* **EXERCISE DIRECTIONS**
According to the forum thread on wiring in a generator, why must the house be automatically isolated from the commercial supply while the generator runs? Answer in one to three sentences.

* **PASSAGE SHOWN**
^^^^^^^^

# Considering wiring in a generator



## In 2 bikes (Apr 18, 2013)

I have a generator which is capable of running 240v power tools and / or supplying a feed to a home that has suffered a power cut so the house mains is back on line.

In a former life, a long time ago, I qualified as an electrician and I am aware of how to safely power up a house when required, the most important thing being to automatically isolate the house from the commercial supply when running a generator ( so the generator cannot back feed the grid and electrocute a line worker whilst he/she's up the pole in the street that they may assume is off.

In reality the generator set up is temporary as you only get the thing out, plugged in to the house and running when there's an outage. (there are more automatic systems but are generally very expensive and permanently wired in with automatic transfer switch gear which is usually above basic domestic use unless you suffer from outages a lot)

My question is, does anyone have any experience of rigging this set up to a home and did it involve the authorities in terms of having to notify them, or is it a case that only PT sparks are authorised to plug and play?

cheers


----------



## travelling-man (Jun 17, 2011)

I'm not sure if you want experience of the former or latter system but if the former, I just trip the main CB, then attach a lead from genny to socket & fire it up....... frankly, we get so few power cuts, it wouldn't be worth the expense of an auto system.


----------



## In 2 bikes (Apr 18, 2013)

travelling-man said:


> I'm not sure if you want experience of the former or latter system but if the former, I just trip the main CB, then attach a lead from genny to socket & fire it up....... frankly, we get so few power cuts, it wouldn't be worth the expense of an auto system.


Yep, sorry TM, I did mean the basic set up. I'm thinking of a 'commando' socket on a outside wall and a separate distribution board that becomes the fuse board for the selected circuits when the 'switch over' is made from the normal mains board and on to the genny supply.


----------



## travelling-man (Jun 17, 2011)

I've only got a small genny that's enough to power the central heating pump, modem TV & a few lights but all I do with mine is switch the mains CB off and plug it in.......... and for the VERY limited occasions I use it, it's fine like that. 

FWIW, I think I've used mine just 3 times in 2 years.


----------



## BodgieMcBodge (Mar 8, 2013)

Get a two pole two way "break before make" mains isolator and fit a spur through some MCBs just for the generator. Make sure the generator has a sufficient earth, don't connect your generator directly to the house wiring.


----------



## In 2 bikes (Apr 18, 2013)

BodgieMcBodge said:


> Get a two pole two way "break before make" mains isolator and fit a spur through some MCBs just for the generator. Make sure the generator has a sufficient earth, don't connect your generator directly to the house wiring.


Got it...cheers.


----------

^^^^^^^^

* **DATA**
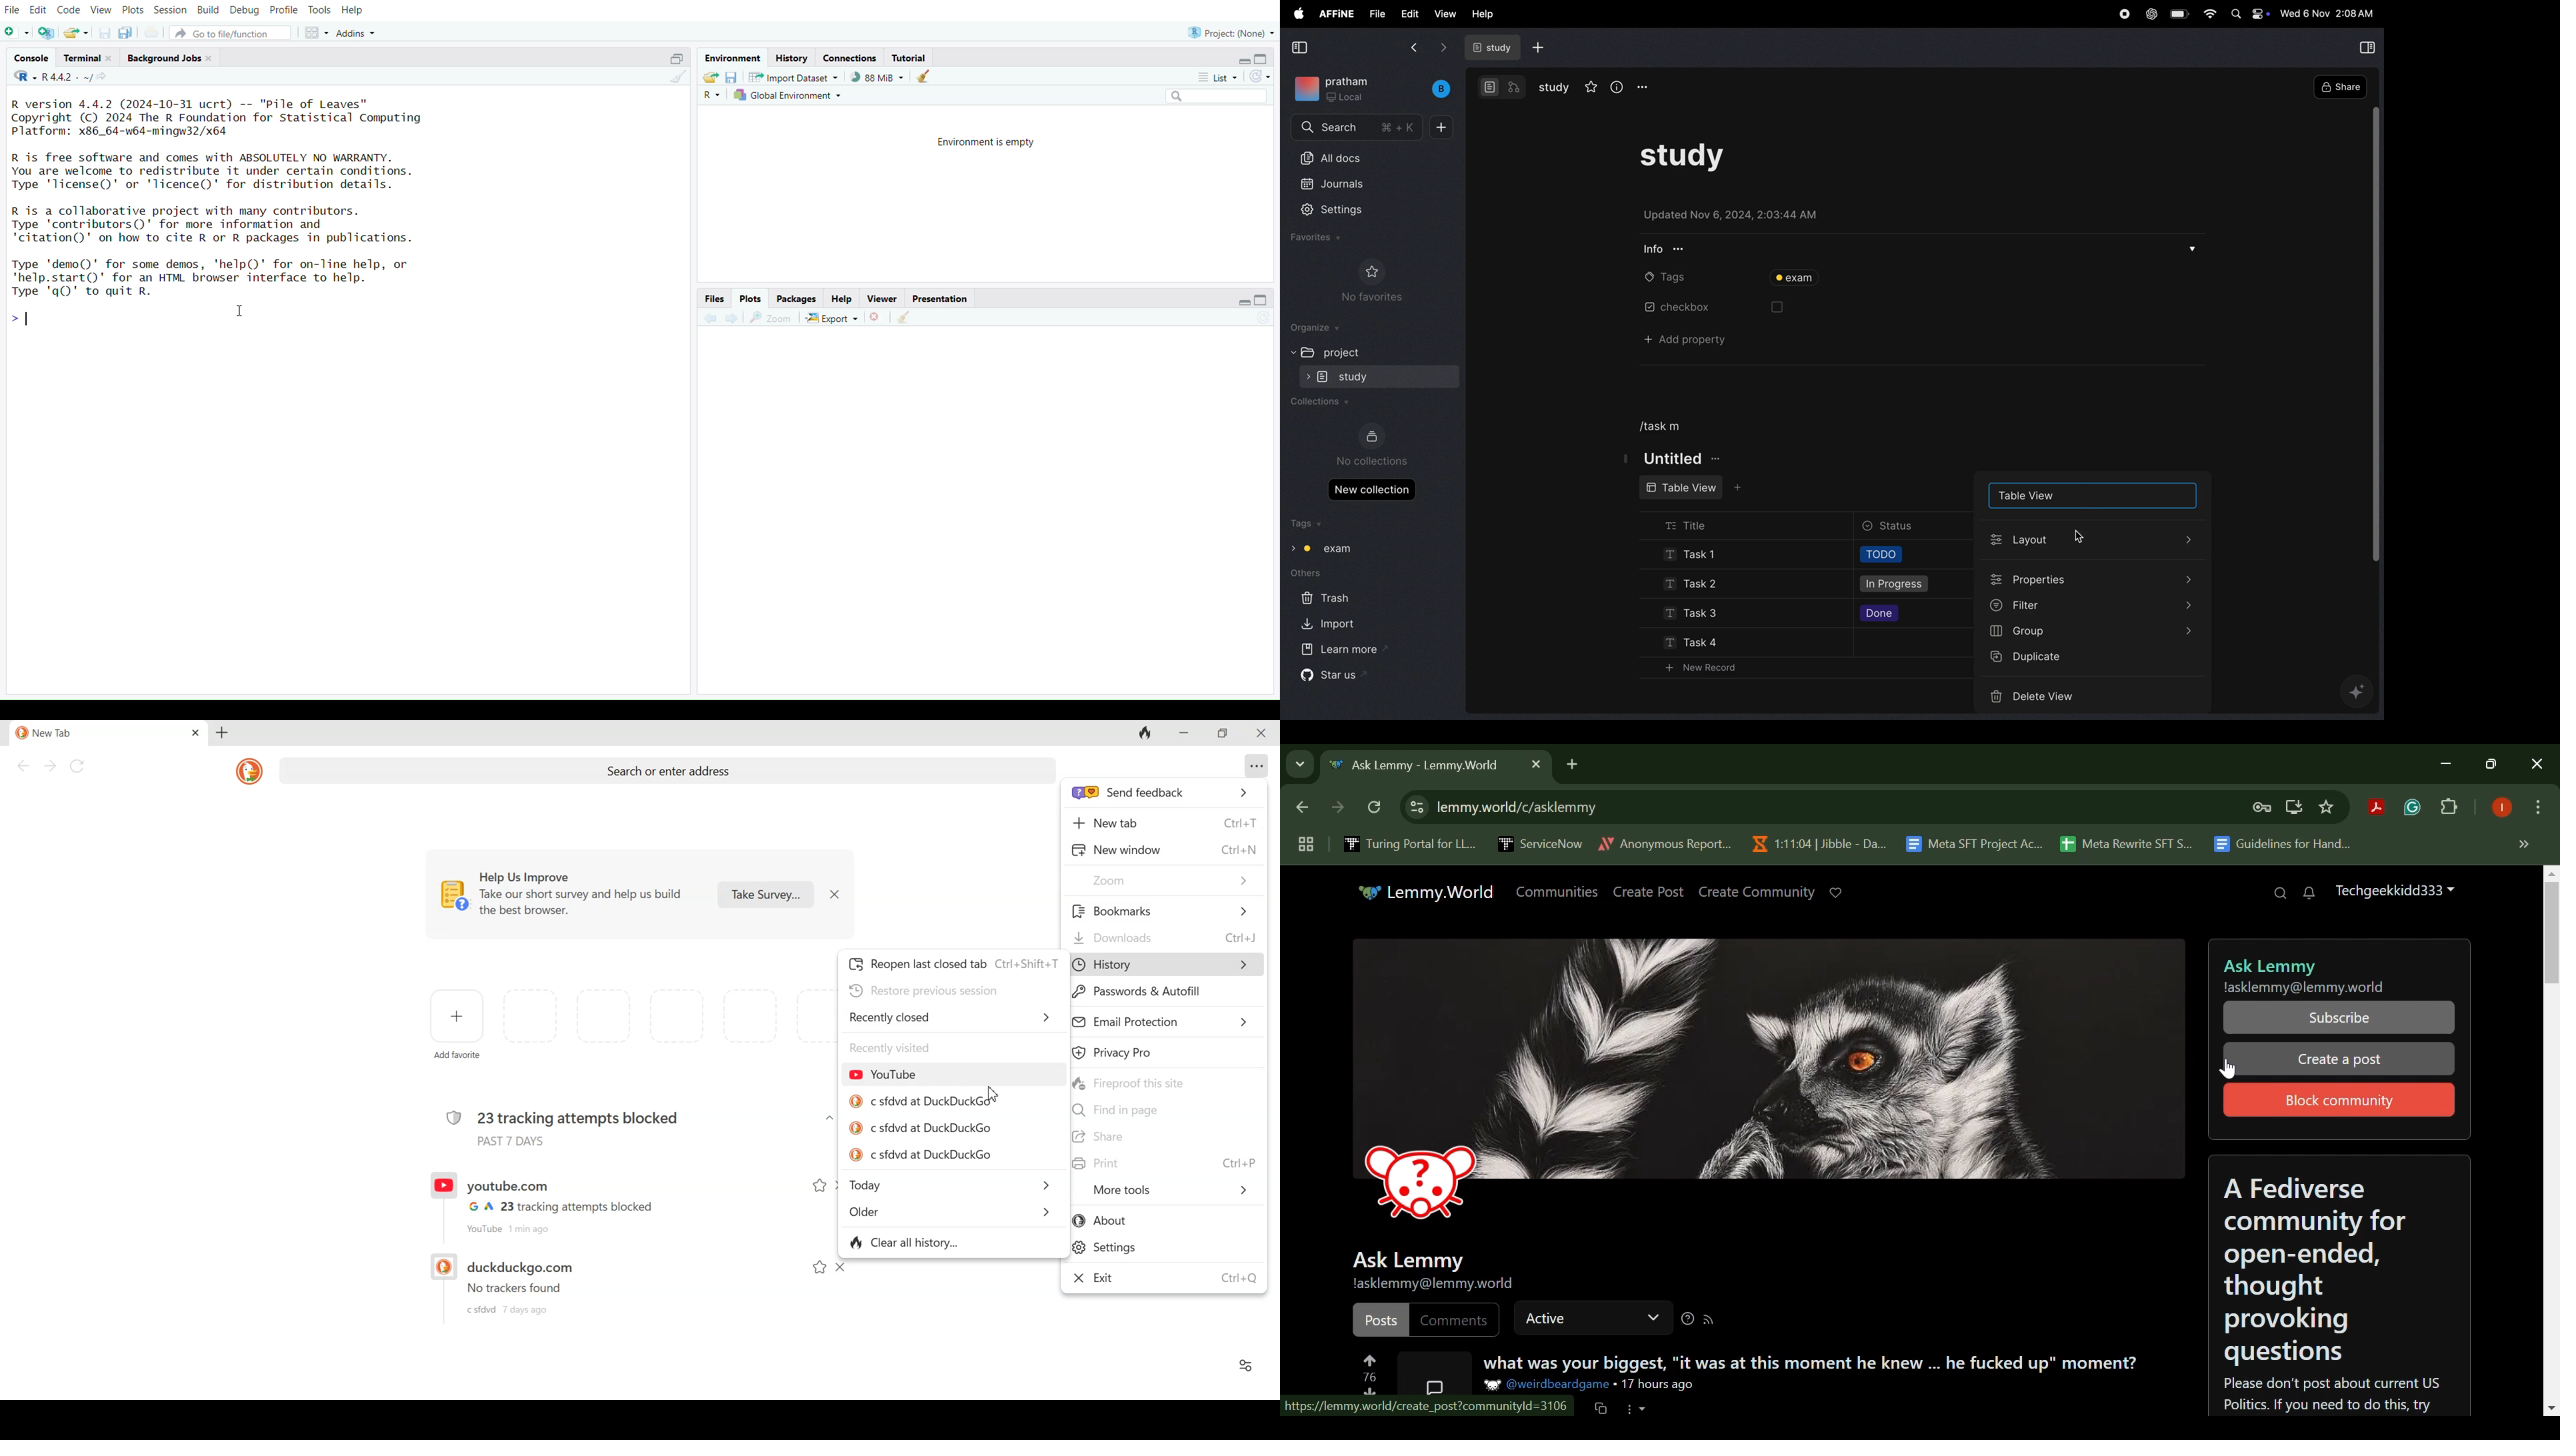 Image resolution: width=2576 pixels, height=1456 pixels. Describe the element at coordinates (1165, 793) in the screenshot. I see `send feedback` at that location.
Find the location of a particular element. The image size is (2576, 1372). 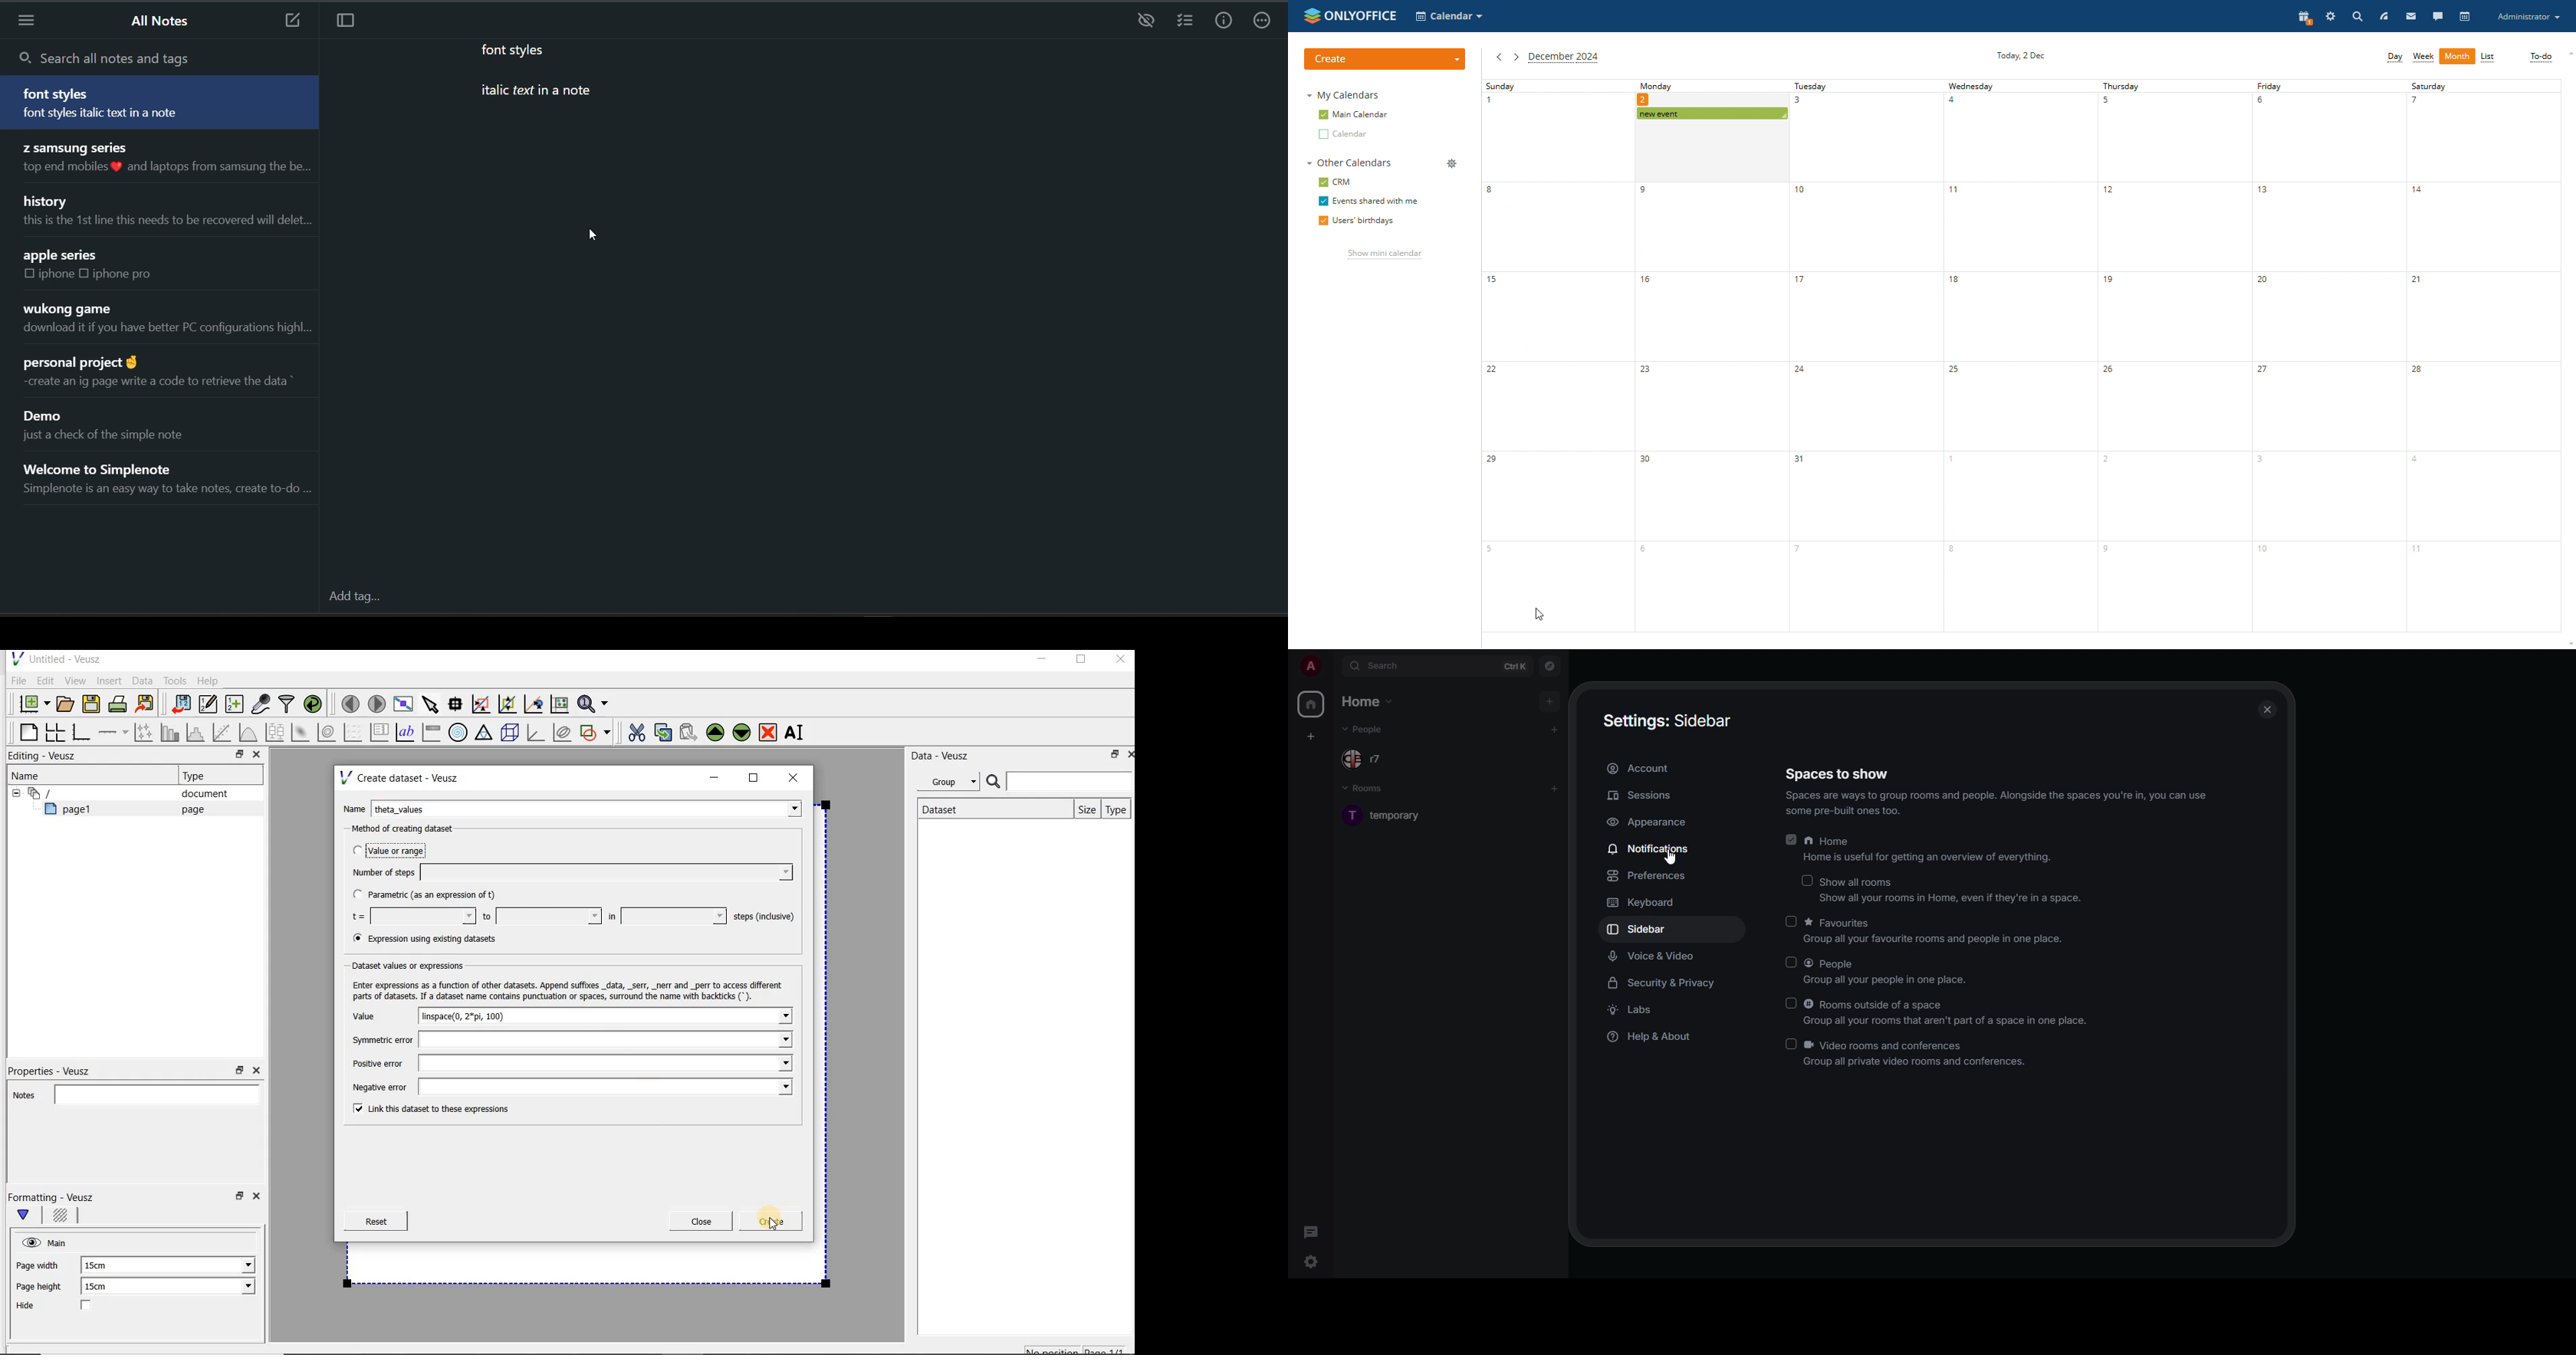

room is located at coordinates (1387, 816).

^^^^^^^^

* **PROBLEM SOLUTION**
Isolating the house keeps the generator from back feeding the grid. Otherwise the generator could electrocute a line worker up the pole in the street who may assume the line is off.